───── Task data
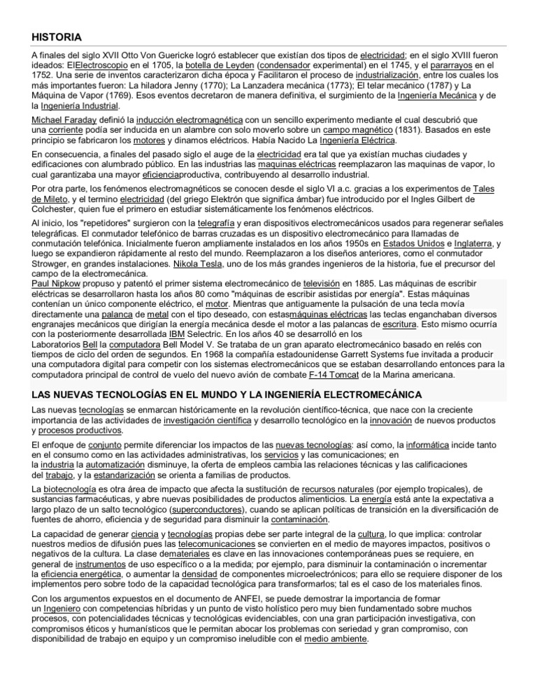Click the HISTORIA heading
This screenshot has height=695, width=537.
(57, 36)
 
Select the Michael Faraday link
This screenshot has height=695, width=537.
(66, 120)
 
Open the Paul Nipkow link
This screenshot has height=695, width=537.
(57, 284)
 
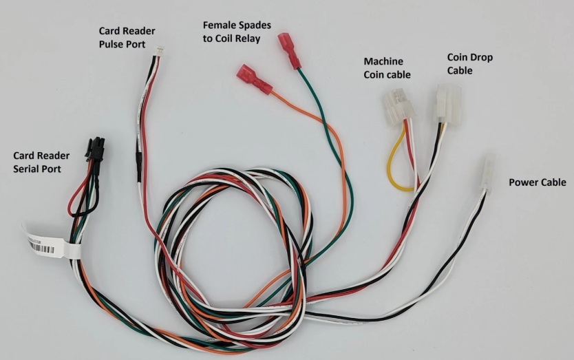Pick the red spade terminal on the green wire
click(289, 52)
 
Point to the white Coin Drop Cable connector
click(447, 103)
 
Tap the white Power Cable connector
click(487, 171)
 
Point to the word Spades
click(253, 25)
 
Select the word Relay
click(246, 39)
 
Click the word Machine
click(383, 61)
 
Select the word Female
click(218, 25)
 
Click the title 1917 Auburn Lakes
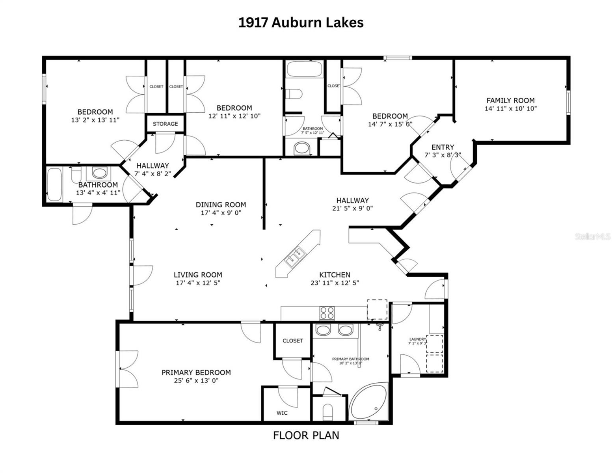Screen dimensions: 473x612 coord(301,22)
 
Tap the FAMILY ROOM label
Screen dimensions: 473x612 coord(510,101)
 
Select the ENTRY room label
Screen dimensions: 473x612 coord(443,147)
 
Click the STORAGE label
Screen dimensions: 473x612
──────────
◆ **Your instructions**: Report each line above that contains the word "Point". Letter case must match.

◆ **Response to this task**:
Point to the white Coin Drop Cable connector
Point to the word Spades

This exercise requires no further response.